The issue, according to both articles, is that because a ton of people signed up to check out Mastodon in November and December as Elon Musk began his program of Musking up Twitter, and not all of them decided to stick around, that proves the site is a failure. Except, that's wrong on so many levels.
Any site getting a big influx of users is going to have some number of them choose not to engage, especially something that's new and different. But if you look at the actual retention rate for the fediverse, it's astoundingly high. Looking at sites that track actual usage of the fediverse, we see that it went up quite a lot in November and December, and while it's dipped in January, it's still way above where it was pre-Musk takeover. Also, it's worth noting that these stats apply to the entire fediverse, and not just Mastodon. While it's common just to talk about Mastodon, the 1.4 million number that people discuss is just those on Mastodon, based on Mastodon's own stats. But, many users move on to compatible platforms that don't end up in that count, like Pleroma, Pixelfed, Misskey, Calckey, and the like. So, the numbers here show a topping off of active users around 4 million, and it currently being around 2.6 million, way, way above the ~600k before Musk's takeover:

I'm not sure how going from 600k to 2.6 million in just a couple of months can be deemed a slump." It sure looks like pretty damn good retention overall. I mean, if we just look at Twitter, there is somewhere around 1.3 billion accounts, but only 368 million active users per month (or, 238 million monetizable daily active users) according to the last numbers pre-Musk. Would anyone say that those numbers prove Twitter was slumping" because somewhere around a billion accounts are inactive on the platform?
Either way, actual usage of the fediverse continues to increase month by month, including through January, meaning that while some people signed up and never used it, those who are using it, are using it more and more. These are the kinds of things you'd think a journalist would cover in these articles, but they're taking the lazy way out and simply looking at the topline number of how many people checked in once or twice and then didn't stick around, while ignoring just how much the platform continues to grow and thrive.
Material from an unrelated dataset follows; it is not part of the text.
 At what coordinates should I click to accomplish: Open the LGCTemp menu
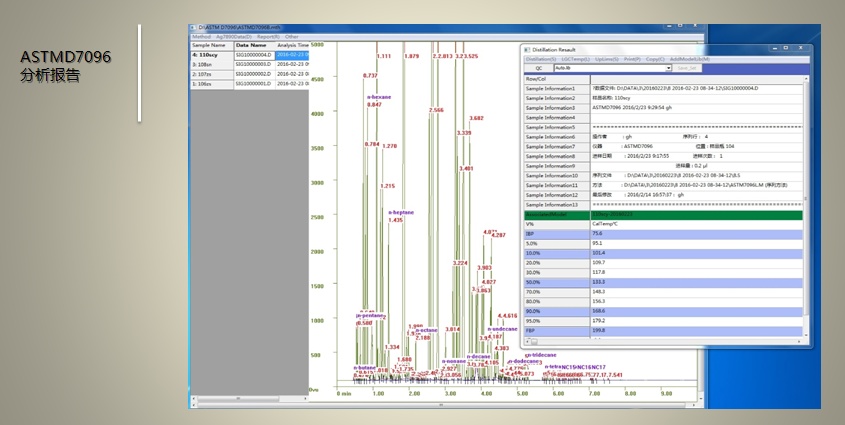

There are plenty of things that the fediverse can do to improve, and the crazy thing is that many of those things are... happening, and happening quickly. Lately, there have been a lot of discussions about making the onboarding process much better, because too many people find it cumbersome. That's fixable. And more and more developers have been moving over to Mastodon, and the launches of tons of new, easier to use clients is an exciting development as well.
Meanwhile, as EFF's Ross Schulman rightly details, the comparisons to just Twitter are similarly misleading, as part of the value of the fediverse is not that it's a Twitter" clone, but that it can provide tons of useful services:
Where we disagree, is that Mastodon (as part of the Fediverse) does offer that in the form of a truly interoperable and portable social media presence. Characterizing Mastodon as a mere Twitter-clone overlooks this strength of the fediverse to be or become any social platform you can imagine. That's the power of protocols. The fediverse as a whole is a micro-blogging site, as well as for sharing photos, videos, book lists and reading updates, and more.
Of course, inertia is always an issue. Getting people to move from one site to another never happens overnight. MySpace was so dominant that Facebook could never overtake it... until it did. Digg was dominant over Reddit. Until it wasn't.
The fediverse might not ever get as big as these other sites, and it doesn't need to. It's already hit critical mass to be an extremely useful site, and the rate of development of new offerings and services to make it more useful over the last couple of months has been eye-opening. But the infatuation by the media with the belief that because it only retained a huge portion, and not all, of the people who jumped over to check it out... seems weird.